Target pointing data
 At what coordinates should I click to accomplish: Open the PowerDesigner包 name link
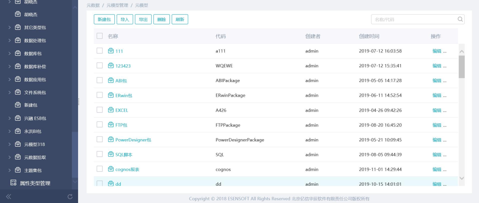(133, 140)
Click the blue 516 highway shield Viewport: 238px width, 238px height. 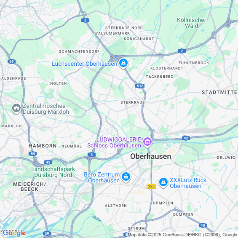[x=140, y=86]
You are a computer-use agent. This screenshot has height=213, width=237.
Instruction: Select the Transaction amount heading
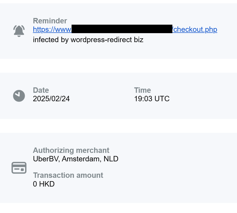[68, 175]
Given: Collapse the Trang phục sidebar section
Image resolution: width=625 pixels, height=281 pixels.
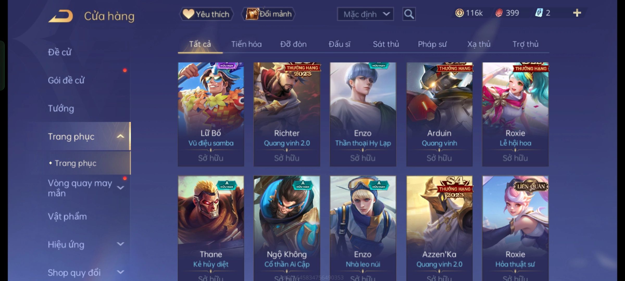Looking at the screenshot, I should coord(121,136).
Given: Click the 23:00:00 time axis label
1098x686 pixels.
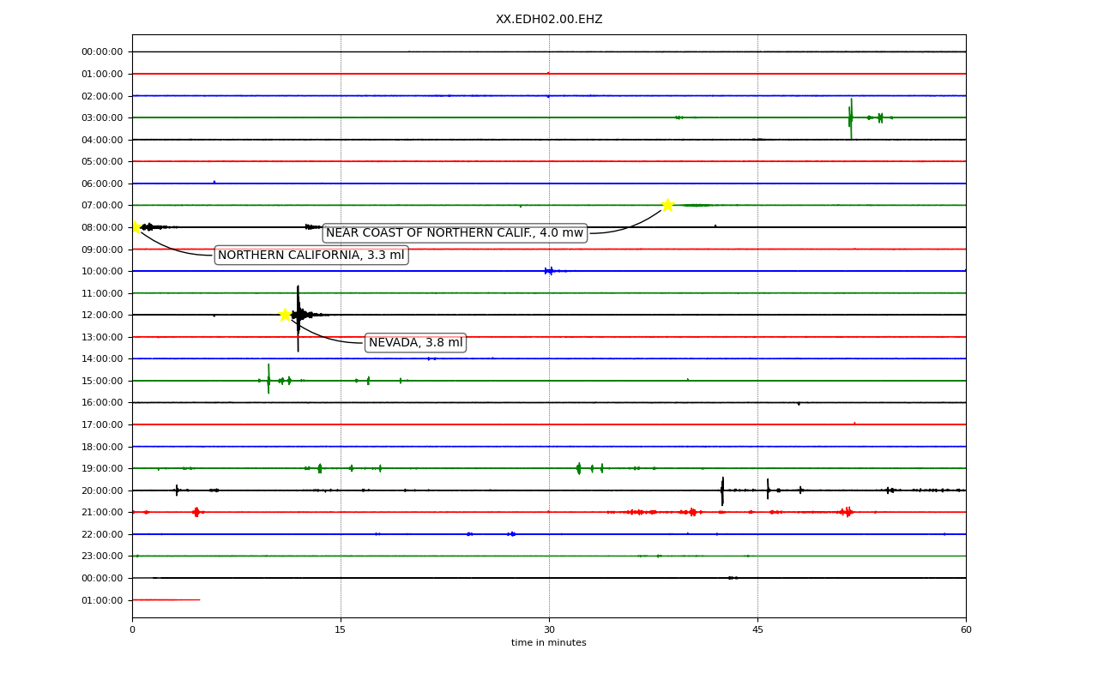Looking at the screenshot, I should coord(102,557).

> _Exercise_:
Pick out each line of the items above that contains the string "Given", and copy those lines.

> _Task solution_:
Given: Collapse the Trang phục sidebar section
Given: Click the 23:00:00 time axis label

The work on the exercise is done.